The key to transforming owner reaction, frustration and punishment, and inconsistently-trained dogs into satisfied, calm, confident members of society (goes for both dog and human!) is to empower them. They CAN teach their dogs using positive reinforcement and humane correction, and through those techniques, they CAN have a dog that learns to not jump again. They can have the dog that they want if only for their time and effort (and payments to the trainer who teaches them these skills). They can have the dog that heels beautifully on and off leash around distractions and no longer drags them down the street. They can have the foundation of respect and trust to call that dog off mid-chase without panicking, knowing that it will promptly turn and run back toward them regardless of what it was chasing. They can have the confidence to leave food out in plain sight and know that it will be left alone. They can have the peace of mind they want, knowing that they will be able to save thousands of dollars because the dog will not chew or ingest inappropriate items when unsupervised, necessitating emergency surgery to retrieve them the hard way.

Unfortunately, as mentioned before, some well-meaning trainers believe this means withholding information that will likely save your relationship with your dog, if not your dog’s place as a pet in your home.

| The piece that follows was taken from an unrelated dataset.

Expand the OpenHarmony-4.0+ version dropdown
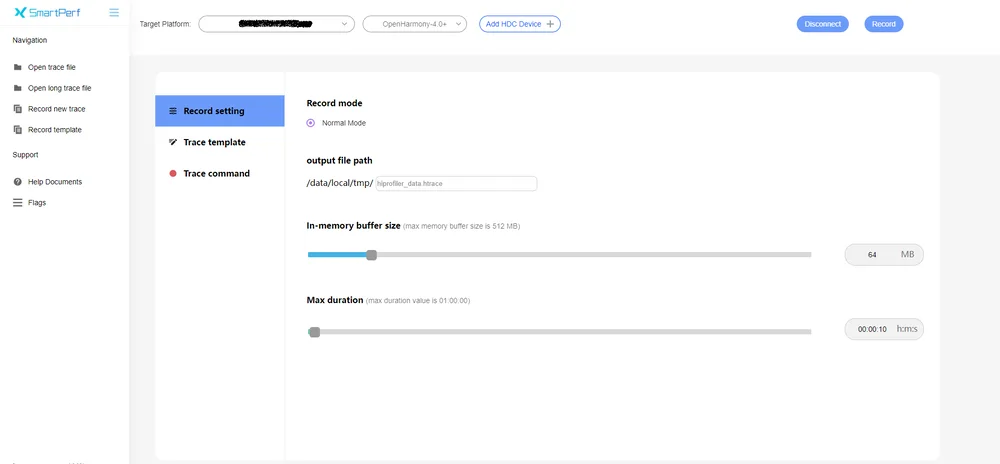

A good trainer will teach you how to turn a choke chain into a training collar, a shock collar into a remote training collar, or a “spiked” collar [NB: not referring to “pit bull” or LGD wolf collars here] into a pronged training collar, and change frustrated, emotional punishment into either a calm correction that helps the dog regroup and refocus. A good trainer does not always need to use food to reward the dog, but always has the option of doing so if necessary. A good trainer will teach you how to use rewards and aversives (remember, they need not always be collar corrections!) in a way that benefits the dog, rather than falsely benefiting you with tasks that feel good and sound good, but have little practical use in real-world training.

A good trainer never walks around with their “finger on the trigger,” so to speak, waiting for a dog to make a mistake so they can rain all kinds of aversives down on it.

But for many members of the general dog-owning public, they are absolutely itching to learn how to use “punishment” (to use the traditional behaviorism term) correctly. All we need to do is show them how, rather than admonish them to abandon the idea or worse, ignore their silent pleas and allow them to become frustrated enough to attempt to correct their dog in a way that is useless, counter-productive or downright abusive.

As someone more eloquent with words than I put it, “The secret to dog training is human training.”

I promised that I would reveal the non-Earth-shattering phrase uttered by the client with the problem Labrador puppy. As I was giving her information about training classes with real-world, balanced trainers (I have not yet established as a trainer at work) and explained what all she would learn with them, she sighed, looked at me and said “I would love to learn how to correct his bad behaviors.”

Provided that she continue to fulfill the dog’s needs for mental and physical stimulation, there is no reason at all this young woman should be denied this knowledge. Far from ruining her relationship with her dog, as many trainers are wont to point out, it will only further enhance it. It is my wish that she finds someone, if not myself, who will share this information with her so that her puppy can continue to grow and learn his place in this world. He’s got a lot of potential.

2 thoughts on “Empowering Dog Owners Through Balance, Part III”

  1. Pingback: Empowering Dog Owners Through Obedience, Part II

  2. Great insight in this post and this has also been my experience. Owners are so relieved when you tell them you can teach them how to effectively correct unwanted behavior, and when you assure them you don’t think they’re a bad person for wanting to say “no” to their dog!